What do people say to ministers? They accept the invitation of the calling and the office to go places they might not go with anyone else in the world, powerful places of self-examination and spiritual exploration. They project upon the minister, the rabbi, the priest, the monk, all the power of spiritual community and spiritual Power, and reaching through that projection, they sometimes find the real thing.
And what do people say to ministers? They may also project their mistaken understandings of the office and the calling, and stumble into conversations that will take huge effort to end up somewhere good. Sometimes they’re innocuous and humorous – for Protestants, at least, that describes the questions about sex – but sometimes they’re not. “Well, I don’t believe that the world was created in seven days, so I don’t believe in God.” That’s a place it’s hard to move on from. Not impossible, but very, very hard.
Full credit to these, my now-and-future colleagues in this puzzling, precious calling. They’ve dared to ask the questions, because they’ll be faced with them as they live their lives: lives set apart by the laying on of hands.
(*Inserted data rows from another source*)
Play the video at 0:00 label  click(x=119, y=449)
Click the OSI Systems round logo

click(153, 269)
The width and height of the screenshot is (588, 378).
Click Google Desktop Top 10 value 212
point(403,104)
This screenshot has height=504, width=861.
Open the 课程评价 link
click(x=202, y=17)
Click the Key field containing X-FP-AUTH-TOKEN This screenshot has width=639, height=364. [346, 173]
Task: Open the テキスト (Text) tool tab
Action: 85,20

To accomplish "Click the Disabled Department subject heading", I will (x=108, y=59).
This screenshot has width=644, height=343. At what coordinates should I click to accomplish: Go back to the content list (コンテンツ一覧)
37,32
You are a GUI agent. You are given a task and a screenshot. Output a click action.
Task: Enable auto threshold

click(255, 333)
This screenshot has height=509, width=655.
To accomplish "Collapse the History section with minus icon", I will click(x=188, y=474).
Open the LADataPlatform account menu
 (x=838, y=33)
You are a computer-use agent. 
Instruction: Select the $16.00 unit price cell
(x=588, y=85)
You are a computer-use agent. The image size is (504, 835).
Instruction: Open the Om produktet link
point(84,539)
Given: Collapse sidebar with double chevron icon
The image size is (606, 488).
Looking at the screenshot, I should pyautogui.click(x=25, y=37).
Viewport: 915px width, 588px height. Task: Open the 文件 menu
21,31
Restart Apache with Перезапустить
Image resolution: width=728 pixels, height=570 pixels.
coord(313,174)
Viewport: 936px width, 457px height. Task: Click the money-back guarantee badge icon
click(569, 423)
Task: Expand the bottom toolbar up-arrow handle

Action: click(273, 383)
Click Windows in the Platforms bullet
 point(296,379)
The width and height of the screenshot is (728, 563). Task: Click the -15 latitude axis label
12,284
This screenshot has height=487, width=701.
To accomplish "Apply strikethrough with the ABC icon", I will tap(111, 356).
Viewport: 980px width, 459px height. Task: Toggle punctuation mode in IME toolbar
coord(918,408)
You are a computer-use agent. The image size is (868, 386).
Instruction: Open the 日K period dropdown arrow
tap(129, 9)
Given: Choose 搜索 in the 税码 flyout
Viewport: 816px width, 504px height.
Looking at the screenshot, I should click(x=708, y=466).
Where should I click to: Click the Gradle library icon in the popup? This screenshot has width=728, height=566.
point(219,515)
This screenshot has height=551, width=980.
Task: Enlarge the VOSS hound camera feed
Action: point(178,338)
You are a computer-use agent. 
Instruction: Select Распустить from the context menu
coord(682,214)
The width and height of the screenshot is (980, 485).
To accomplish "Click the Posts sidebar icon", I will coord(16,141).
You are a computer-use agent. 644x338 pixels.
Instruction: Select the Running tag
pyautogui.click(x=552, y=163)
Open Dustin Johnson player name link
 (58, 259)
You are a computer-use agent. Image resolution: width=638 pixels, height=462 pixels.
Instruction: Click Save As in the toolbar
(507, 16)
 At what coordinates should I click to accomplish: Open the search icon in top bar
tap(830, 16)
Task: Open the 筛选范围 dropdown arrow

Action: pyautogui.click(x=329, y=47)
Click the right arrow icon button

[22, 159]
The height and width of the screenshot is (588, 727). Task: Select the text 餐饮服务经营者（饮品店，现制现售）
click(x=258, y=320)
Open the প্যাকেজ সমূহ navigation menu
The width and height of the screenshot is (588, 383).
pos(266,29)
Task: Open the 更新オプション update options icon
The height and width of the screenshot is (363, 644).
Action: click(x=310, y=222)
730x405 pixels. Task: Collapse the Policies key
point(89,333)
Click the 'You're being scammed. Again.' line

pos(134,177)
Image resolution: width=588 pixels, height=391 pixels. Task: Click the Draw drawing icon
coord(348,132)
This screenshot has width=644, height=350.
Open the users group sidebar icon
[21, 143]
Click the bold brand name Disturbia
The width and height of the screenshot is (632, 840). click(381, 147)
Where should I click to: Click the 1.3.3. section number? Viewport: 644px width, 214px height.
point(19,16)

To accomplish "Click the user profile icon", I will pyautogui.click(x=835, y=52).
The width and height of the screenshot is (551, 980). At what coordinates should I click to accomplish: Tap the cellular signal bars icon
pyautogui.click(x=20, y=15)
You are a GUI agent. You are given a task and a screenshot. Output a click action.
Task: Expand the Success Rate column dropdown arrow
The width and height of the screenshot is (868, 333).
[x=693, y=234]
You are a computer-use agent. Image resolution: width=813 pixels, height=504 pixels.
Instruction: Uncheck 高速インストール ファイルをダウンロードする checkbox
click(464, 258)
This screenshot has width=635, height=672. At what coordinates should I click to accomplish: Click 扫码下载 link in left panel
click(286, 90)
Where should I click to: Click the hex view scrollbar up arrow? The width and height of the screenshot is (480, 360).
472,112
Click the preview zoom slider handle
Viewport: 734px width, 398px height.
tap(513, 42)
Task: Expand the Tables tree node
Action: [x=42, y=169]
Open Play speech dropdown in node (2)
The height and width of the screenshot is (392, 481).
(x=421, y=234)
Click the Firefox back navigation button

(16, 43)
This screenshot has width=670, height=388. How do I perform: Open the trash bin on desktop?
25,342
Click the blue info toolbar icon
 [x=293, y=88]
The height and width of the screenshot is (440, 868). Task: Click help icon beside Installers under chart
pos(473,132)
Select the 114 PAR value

Self-portrait by Eric Anderson.
What a wonderful post, real today as 2012 … but of course we still preach from really old texts. And here is my favorite question addressed … picture ecclesiastical council 1980 after passionate libration theology paper read (I was a student of Jim cone and Gustavo Gutierrez) FIRST question … “What does your husband think of you becoming a minister?” Chuck Harper Assoc Conference Minister in Mass said, “You didn’t hit him so we’ll ordain you.”
Part of me hopes that someone *did* hit him… All of me is grateful for your affirmative response to God’s call.